Seite =
····················

Die ganze Welt wurde durch Stars wie Henny Porten, Asta Nielsen oder die
beliebten Aufnahmen von Kaiser Wilhelm II in den kleinen Vorort projiziert.
Mit der Expansion der Filmindustrie in Deutschland kam es zu Platzmangel
in den kleinen Dachateliers der Berliner Innenstadt. Neue Räumlichkeiten
mussten erschlossen werden, um die immer aufwendigeren Produktionen realisieren
zu können. Während die Deutsche Bioskop- Gesellschaft mbH. 1911/12 ein
Gelände in Nowawes, dem späteren Babelsberg erwarb, zog es die 1907 von
Jules Greenbaum gegründete Deutsche Vitascope-Gesellschaft mbH. nach Weißensee.
Erschwingliche Grundstückspreise und die Nähe zum Zentrum machten diesen
Vorort zu einem attraktiven Standort. Im Herbst 1913 nahm die Vitascope
in der Franz-Joseph-Straße ihre Arbeit auf.
Schon vor ihrer Fusion mit der Projektions Aktien-Gesellschaft Union im
Jahre 1914, kurz PAGU genannt, hatte die Vitascope einige Erfolge zu verzeichnen.
Mit "Der Andere" lieferte sie im Jahre 1912 einen Film, den sowohl eine
anspruchsvolle literarische Vorlage (Paul Lindau), als auch Theaterprominenz
wie Albert Bassermann in der Hauptrolle auszeichnete. Für das relativ
neue Medium Film war es in diesen Jahren außerordentlich wichtig, sich
als anspruchsvolles Unterhaltungsangebot zu etablieren, das auch das Bildungsbürgertum
ansprach. Dies gelang der Vitascope mit Max Macks "Der Andere", wobei
die Filmfirma auch mit weniger künstlerisch ambitionierten Produktionen
kommerzielle Erfolge erzielte. Der erste Weltkrieg brachte für die gesamte
Filmindustrie Veränderungen mit sich. Einerseits waren Koproduktionen
mit erfolgreichen ausländischen Filmfirmen wie die französischen Pathe-Freres
nun ausgeschlossen, andererseits stieg die deutsche Produktion aufgrund
der gleichzeitigen Konkurrenzlosigkeit auf dem eigenen Filmbildermarkt
an.
Die Greenbaum-Film GmbH, die aus der früheren Vitascope nach ihrer Trennung
von der PAGU hervorgegangen war, drehte in den Kriegsjahren mehr Filme
als jemals zuvor, darunter waren auch berühmte Reihen wie "Der Hund von
Baskerville" (Regie: R.Meinert) oder die Detektiv-Reihe "Engelbert Fox".

····················

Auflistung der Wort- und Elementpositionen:
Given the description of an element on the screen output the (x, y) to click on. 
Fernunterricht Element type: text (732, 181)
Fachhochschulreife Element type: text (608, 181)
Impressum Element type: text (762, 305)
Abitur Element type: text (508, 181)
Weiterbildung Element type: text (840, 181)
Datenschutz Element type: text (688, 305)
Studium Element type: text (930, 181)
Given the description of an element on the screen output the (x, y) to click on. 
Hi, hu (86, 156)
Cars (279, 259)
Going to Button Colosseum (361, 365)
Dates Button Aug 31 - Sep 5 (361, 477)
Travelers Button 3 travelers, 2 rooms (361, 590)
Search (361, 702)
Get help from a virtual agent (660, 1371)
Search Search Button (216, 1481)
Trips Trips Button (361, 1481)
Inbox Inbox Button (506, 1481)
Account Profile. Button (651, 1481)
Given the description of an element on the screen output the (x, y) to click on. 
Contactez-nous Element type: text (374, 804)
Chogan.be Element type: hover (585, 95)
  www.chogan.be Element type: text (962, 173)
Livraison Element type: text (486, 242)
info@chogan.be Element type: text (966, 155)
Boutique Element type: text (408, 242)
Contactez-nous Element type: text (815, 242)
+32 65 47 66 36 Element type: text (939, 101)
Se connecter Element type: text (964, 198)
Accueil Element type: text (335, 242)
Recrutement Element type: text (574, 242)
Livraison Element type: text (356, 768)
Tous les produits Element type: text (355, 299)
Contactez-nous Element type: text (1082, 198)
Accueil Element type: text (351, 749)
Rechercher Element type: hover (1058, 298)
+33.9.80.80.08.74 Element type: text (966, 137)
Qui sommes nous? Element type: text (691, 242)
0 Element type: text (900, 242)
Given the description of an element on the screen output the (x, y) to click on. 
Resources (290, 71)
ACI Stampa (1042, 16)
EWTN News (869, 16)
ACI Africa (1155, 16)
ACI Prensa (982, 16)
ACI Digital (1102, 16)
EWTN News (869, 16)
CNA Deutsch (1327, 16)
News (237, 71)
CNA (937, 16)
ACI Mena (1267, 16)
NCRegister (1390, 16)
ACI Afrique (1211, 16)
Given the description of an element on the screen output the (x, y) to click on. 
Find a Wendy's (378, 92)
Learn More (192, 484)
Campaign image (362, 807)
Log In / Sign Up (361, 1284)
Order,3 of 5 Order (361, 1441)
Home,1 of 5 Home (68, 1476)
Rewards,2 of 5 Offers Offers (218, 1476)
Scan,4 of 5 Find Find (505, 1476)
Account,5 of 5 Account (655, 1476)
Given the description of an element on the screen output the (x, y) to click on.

····················

Anweisungen =
(1) Wann nahm die Vitascope laut dem Text über die frühe Filmindustrie ihre Arbeit in der Franz-Joseph-Straße auf?
(2) Gib aus dem Text über die frühe Filmindustrie die Passage wortgetreu wieder, beginnend mit „Die ganze Welt“ und fortlaufend bis einschließlich „mbH. nach Weißensee.“.
Die Auflistung wird hierfür nicht gebraucht.

Die Antworten =
(1) Im Herbst 1913.

(2)
Die ganze Welt wurde durch Stars wie Henny Porten, Asta Nielsen oder die
beliebten Aufnahmen von Kaiser Wilhelm II in den kleinen Vorort projiziert.
Mit der Expansion der Filmindustrie in Deutschland kam es zu Platzmangel
in den kleinen Dachateliers der Berliner Innenstadt. Neue Räumlichkeiten
mussten erschlossen werden, um die immer aufwendigeren Produktionen realisieren
zu können. Während die Deutsche Bioskop- Gesellschaft mbH. 1911/12 ein
Gelände in Nowawes, dem späteren Babelsberg erwarb, zog es die 1907 von
Jules Greenbaum gegründete Deutsche Vitascope-Gesellschaft mbH. nach Weißensee.